Five suggestions for Open Science evangelists
A historical IT perspective on how to put science raw-data acquisition on auto-pilot.
This week I attended the @boraz lecture at UNC-Charlotte, and the debate-topic of Open Science was in the air. After some thought, and an email composition to Bora, I decided I would add to the public debate. First off, while I’m hardly even a citizen-scientist – my goal here is to offer, as best I can, a software-industry perspective on the important mission of Open Science.
Background:
At #scio11 I met a number of wonderful and passionate sci-geeks under the Science Online event umbrella nurtured by Bora and Anton Zuiker – @mistersugar. There I learned a bit about Open Science, and the concept of scientists publishing, and live-pushing their raw data to the web (a topic I recall also hearing about at an earlier Science Online event in Chapel Hill).
In Bora’s talk this week he drew historical comparisons between 2012 and the 1800’s when science data was much less lock-and-key. To anyone paying attention to tech and civic trends and the progress of mankind, there really is no debate here. Science data is headed out of the closet; just like open source software (code), just like citizen journalism (blogs), and just like civil discourse (Arab Spring). The only real political questions are how to get there faster, and maybe a bit about orderly transitions.
So How About A Strategy:
Below I’ve outlined a group of interrelated ideas to help drive Open Science, that are drawn from my experience working on various Internet and IT projects.
Place = KNOWN
Open Science needs one place, or one standard for, raw-data.
The grant-funding process often drives science developments. Groups such as NIH.gov and NSF.gov now require some researchers to publish portions of their data. A quick G-search shows lots of activity surrounding Open Science, including some messy debates I won’t go into, but here’s the nut – there does not appear to be any single or organized “Place” to put open science data, in particular raw data that in some cases could even be captured, and disseminated live.
By Place I mean, I set up my instrument, or a smartphone even to capture a data set, and I’m immediately faced with the challenge of where to put, and organize my data. Of course local-store, and later upload is fine, but this issue of where to put the live data / raw data is, in my opinion, holding things back.
Brewser Kahle is fond of, and famous for driving the meme ” Universal access to all human knowledge”. It would seem the #openscience version is something like Universal storage of raw science data. Sorta like the seed people, there just needs to be a place.
Container = SIMPLE
The standard container for Open Science data should be as simple as a single blog post.

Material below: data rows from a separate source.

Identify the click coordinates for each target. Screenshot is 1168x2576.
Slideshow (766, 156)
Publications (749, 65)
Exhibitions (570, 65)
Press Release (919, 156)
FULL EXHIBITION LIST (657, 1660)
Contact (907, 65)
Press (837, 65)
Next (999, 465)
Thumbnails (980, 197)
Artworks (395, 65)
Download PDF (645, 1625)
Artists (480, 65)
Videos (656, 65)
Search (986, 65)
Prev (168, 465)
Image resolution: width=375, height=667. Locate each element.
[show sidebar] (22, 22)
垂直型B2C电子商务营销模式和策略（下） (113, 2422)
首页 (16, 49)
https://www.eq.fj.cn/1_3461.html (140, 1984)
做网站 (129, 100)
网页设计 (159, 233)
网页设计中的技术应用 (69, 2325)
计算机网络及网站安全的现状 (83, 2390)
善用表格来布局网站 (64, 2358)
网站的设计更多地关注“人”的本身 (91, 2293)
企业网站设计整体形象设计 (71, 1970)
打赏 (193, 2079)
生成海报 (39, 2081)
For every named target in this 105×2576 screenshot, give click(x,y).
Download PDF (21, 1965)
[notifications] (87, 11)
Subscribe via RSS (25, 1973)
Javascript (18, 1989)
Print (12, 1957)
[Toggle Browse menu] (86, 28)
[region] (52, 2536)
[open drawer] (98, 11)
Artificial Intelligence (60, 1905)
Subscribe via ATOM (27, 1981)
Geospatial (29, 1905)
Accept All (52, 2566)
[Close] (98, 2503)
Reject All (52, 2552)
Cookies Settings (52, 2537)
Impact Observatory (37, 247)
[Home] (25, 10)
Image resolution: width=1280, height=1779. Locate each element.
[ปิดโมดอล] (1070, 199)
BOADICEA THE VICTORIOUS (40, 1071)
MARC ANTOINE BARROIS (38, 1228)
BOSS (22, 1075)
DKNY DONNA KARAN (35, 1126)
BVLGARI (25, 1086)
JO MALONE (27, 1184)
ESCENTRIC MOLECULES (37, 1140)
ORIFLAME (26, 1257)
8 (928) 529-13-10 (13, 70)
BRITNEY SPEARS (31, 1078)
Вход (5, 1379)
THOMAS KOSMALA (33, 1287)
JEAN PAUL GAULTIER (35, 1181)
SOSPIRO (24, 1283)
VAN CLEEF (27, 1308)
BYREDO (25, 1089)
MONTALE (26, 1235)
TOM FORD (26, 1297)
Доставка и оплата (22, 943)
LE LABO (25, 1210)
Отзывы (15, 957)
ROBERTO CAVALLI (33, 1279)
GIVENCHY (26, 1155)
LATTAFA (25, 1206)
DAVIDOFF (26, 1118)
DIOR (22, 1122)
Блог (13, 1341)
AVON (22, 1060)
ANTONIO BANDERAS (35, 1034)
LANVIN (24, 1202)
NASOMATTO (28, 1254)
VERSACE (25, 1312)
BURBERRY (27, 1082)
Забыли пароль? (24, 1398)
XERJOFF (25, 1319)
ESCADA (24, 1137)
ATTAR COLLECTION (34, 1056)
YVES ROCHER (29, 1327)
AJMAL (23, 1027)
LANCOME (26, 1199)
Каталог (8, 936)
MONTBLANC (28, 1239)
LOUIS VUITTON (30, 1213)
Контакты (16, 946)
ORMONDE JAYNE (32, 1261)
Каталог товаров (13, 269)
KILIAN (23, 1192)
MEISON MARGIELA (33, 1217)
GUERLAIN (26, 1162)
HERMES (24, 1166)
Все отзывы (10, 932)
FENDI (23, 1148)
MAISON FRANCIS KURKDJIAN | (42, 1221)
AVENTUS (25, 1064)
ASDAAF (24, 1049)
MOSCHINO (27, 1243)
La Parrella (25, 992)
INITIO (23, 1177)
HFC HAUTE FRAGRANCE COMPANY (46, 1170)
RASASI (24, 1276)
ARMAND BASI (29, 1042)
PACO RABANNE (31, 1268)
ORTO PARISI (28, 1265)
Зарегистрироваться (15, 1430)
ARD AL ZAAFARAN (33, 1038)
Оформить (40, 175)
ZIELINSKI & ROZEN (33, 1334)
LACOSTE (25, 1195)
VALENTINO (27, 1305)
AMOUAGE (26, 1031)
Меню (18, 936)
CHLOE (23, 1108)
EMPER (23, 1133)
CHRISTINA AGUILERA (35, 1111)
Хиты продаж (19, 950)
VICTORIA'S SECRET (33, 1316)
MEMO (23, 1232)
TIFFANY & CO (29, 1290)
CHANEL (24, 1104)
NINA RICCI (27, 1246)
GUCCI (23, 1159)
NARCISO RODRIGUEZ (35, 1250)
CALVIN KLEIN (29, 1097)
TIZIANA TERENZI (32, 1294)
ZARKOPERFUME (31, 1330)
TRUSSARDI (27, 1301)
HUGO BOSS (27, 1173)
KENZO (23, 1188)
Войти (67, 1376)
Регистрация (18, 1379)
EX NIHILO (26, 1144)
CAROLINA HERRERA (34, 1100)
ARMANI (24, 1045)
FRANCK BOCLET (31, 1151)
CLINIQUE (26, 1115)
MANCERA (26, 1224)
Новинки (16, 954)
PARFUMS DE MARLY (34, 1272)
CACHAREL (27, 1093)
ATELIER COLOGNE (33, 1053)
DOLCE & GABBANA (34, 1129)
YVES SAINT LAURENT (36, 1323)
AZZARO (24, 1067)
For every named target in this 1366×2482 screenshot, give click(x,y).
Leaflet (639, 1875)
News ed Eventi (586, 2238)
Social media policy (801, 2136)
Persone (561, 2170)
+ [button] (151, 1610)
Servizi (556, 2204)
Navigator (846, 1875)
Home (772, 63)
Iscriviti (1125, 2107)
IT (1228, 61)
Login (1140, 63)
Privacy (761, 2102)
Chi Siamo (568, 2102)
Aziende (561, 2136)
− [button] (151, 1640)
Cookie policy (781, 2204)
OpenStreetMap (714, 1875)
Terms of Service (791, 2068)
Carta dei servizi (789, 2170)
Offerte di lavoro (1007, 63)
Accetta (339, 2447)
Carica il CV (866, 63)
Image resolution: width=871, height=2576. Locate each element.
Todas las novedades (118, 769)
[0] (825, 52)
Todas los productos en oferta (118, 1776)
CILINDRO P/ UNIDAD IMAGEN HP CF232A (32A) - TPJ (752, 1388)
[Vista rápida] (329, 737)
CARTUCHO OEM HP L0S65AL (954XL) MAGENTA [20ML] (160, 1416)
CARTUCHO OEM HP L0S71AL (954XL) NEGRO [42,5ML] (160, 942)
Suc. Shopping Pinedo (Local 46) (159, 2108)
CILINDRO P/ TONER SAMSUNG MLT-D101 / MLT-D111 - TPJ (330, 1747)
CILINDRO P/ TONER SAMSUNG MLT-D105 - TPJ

At the Scio11 event I found lots of open science brainiacs mired in categorization and containers. From a data standards, repository, and evolution-of-a-system perspective that just seemed backwards to me. When I think about packing raw science data into XML containers, and the sheer diversity of structures and forms of data, I immediately think of the evolution of RSS, and RSS 0.91.
Yes kids, Uncle Dave Winer (scripting.com) and his passion in the late 90’s for structuring unstructured data into what later became blog syndication (though not alone in that mission according to the pedia article).
So what is it about raw data, like observation-notes, or data-threads produced by instrumentation that is so hard to pack-n-store? For 90-something percent of the data sets, even RSS would likely work just fine. Thus, my suggestion here is to just vote-and-go with some raw container format, while keeping in mind my next point about instrumentation.
Default = ON
Most people don’t turn off, what is already turned on.
Remember the (PC) days before plug-n-play? Or when you setup your first Internet access and had to answer the question “Obtain an IP address automatically”? That’s the world of science instrumentation today (OK, I’m way out on a limb here, I have zero 21st century instrument experience, but please play along). I figure most modern science devices are IP based, can connect to the web, and likely have the ability to “push” data “somewhere”.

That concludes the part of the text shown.